- Education: Hebrew University of Jerusalem
- Known for: Mesh parameterization, angle-based flattening
- Awards: Achievement Award (Canadian Human–Computer Communications Society, 2018), Fellow of the Royal Society of Canada (2020), ACM SIGGRAPH Academy (2020), Fellow of IEEE (2021), ACM Fellow (2021)
- Scientific career
- Fields: Computer Graphics, Geometric Modeling, Geometry Processing, Mesh Generation
- Workplaces: University of British Columbia
- Doctoral advisor: Michel Bercovier

= Alla Sheffer =

Israeli researcher

Alla Sheffer is a Canadian researcher in computer graphics, geometric modeling, geometry processing, and mesh generation, particularly known for her research on mesh parameterization and angle-based flattening. She is currently a professor of computer science at the University of British Columbia.

==Education and career==
Sheffer was educated at the Hebrew University of Jerusalem, earning a bachelor's degree in mathematics and computer science in 1991, a master's degree in computer science in 1995, and a Ph.D. in computer science in 1999. Her dissertation, Geometric Modeling and Applied Computational Geometry, was supervised by Michel Bercovier.

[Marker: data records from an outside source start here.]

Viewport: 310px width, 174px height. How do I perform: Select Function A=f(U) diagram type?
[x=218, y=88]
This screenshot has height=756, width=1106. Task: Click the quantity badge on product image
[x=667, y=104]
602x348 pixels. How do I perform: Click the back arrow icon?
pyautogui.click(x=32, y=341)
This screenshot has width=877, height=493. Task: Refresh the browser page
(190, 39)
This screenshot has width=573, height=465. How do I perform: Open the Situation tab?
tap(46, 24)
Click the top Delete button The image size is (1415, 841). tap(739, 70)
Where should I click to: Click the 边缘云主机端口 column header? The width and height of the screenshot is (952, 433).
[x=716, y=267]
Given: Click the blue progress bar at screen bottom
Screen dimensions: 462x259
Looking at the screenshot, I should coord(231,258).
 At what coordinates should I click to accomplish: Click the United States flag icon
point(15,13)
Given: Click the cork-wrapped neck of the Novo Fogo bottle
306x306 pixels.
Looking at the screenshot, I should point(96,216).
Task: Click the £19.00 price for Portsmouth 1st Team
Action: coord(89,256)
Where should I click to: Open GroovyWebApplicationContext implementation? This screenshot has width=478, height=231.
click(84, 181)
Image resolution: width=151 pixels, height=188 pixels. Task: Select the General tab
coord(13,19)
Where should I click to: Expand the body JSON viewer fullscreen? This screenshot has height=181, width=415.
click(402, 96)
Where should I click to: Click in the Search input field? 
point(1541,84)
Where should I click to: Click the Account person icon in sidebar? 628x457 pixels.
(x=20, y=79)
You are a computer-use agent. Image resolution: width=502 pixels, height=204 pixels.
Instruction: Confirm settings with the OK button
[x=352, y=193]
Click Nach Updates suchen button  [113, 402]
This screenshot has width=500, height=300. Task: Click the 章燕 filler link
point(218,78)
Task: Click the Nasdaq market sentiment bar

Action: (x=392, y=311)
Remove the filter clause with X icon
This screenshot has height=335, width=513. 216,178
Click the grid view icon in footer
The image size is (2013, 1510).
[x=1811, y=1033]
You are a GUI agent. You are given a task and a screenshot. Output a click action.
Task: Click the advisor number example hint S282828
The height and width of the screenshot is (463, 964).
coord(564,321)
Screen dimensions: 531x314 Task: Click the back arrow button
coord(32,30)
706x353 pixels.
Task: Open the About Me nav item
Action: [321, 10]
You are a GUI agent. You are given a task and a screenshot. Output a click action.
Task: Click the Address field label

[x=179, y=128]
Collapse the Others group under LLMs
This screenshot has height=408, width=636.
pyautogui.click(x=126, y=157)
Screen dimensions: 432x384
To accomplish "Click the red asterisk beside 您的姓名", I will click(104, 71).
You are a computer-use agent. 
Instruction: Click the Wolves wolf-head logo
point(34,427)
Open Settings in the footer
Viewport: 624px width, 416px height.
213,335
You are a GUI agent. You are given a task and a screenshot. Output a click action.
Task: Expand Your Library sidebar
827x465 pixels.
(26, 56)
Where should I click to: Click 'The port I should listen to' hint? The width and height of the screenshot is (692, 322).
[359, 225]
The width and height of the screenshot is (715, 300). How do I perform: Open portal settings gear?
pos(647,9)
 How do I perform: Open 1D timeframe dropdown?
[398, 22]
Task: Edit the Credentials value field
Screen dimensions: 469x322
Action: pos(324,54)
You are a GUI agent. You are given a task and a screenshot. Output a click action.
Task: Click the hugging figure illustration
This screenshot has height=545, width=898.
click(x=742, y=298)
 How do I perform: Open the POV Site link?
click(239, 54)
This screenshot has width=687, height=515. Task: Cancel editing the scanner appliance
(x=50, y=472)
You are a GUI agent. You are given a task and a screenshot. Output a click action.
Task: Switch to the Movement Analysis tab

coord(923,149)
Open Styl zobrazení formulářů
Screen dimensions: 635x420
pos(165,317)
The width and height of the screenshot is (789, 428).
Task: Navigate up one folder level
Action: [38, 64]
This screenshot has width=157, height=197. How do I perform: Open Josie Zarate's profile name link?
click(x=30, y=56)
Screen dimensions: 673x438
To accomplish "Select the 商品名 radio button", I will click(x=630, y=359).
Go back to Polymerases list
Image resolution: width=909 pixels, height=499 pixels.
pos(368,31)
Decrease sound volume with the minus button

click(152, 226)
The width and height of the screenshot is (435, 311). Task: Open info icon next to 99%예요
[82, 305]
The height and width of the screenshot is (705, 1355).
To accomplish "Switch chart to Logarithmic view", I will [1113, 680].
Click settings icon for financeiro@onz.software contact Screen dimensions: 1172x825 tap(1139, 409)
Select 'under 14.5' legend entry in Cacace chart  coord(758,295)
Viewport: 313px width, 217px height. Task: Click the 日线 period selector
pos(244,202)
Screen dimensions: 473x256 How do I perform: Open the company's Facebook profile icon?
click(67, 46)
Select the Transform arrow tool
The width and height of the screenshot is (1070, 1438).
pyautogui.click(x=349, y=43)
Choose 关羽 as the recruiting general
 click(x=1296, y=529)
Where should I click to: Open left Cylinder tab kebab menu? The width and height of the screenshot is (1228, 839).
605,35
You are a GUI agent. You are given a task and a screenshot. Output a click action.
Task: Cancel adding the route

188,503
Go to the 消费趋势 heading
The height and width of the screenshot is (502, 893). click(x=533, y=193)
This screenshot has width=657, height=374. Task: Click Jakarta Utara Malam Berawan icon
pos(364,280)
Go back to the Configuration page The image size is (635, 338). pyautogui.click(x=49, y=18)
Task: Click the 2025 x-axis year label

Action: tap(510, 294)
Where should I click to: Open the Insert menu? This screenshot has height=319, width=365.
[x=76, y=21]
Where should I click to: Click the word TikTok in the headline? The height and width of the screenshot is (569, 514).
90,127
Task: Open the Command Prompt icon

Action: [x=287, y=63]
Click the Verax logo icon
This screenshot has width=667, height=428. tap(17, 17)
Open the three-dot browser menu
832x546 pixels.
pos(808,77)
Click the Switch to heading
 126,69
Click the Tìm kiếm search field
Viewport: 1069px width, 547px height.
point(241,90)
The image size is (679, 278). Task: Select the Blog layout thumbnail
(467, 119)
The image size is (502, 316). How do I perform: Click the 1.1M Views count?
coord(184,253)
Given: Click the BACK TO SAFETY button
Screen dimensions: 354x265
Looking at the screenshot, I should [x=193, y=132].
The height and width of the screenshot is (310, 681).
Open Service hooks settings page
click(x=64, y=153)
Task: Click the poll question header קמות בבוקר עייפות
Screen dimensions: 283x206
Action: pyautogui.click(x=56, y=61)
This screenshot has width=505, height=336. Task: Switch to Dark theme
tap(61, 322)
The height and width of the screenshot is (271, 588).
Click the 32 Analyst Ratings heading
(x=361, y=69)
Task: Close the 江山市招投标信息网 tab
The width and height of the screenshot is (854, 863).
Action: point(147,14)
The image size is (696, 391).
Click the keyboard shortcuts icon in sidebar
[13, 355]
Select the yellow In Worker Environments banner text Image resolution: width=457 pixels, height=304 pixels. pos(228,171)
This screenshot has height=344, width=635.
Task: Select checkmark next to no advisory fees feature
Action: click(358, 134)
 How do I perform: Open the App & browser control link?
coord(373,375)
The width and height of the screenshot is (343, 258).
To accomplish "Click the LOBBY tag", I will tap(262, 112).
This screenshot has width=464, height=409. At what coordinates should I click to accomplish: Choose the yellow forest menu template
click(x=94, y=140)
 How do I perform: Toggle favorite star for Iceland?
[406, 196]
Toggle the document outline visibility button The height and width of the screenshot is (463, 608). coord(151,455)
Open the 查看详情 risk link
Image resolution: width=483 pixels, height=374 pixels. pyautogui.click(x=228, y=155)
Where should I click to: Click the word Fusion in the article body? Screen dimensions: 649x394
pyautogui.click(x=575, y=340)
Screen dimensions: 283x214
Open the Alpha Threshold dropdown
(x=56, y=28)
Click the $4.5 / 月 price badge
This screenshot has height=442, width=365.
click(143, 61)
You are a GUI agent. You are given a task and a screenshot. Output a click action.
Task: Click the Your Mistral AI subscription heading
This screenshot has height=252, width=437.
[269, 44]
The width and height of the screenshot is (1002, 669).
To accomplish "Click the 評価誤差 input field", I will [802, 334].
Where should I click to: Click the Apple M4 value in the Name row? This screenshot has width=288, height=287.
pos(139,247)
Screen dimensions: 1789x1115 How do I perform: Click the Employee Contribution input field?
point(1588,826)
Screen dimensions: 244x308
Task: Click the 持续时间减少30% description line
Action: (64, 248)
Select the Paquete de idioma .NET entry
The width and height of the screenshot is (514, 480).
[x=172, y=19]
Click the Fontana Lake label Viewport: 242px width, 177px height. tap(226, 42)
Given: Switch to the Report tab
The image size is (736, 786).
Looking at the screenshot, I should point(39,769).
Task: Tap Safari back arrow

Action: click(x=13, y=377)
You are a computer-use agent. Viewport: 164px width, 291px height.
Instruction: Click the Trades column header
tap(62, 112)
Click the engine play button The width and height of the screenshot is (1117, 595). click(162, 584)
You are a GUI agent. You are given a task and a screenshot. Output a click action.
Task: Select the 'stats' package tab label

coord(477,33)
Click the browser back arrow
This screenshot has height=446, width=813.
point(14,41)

After postdoctoral research at the University of Illinois at Urbana–Champaign, she became an assistant professor at the Technion – Israel Institute of Technology in 2001. She moved to the University of British Columbia in 2003, and became a full professor there in 2013.

==Recognition==
The Canadian Human–Computer Communications Society gave Sheffer their Achievement Award in 2018, "for her numerous highly impactful contributions to the field of computer graphics research".

In 2020, Sheffer was elected as a Fellow of the Royal Society of Canadaand a member of the ACM SIGGRAPH Academy. In 2021, she was elected as a Fellow of IEEE. She was named a 2021 ACM Fellow "for contributions to geometry processing, mesh parameterization, and perception-driven shape analysis and modeling".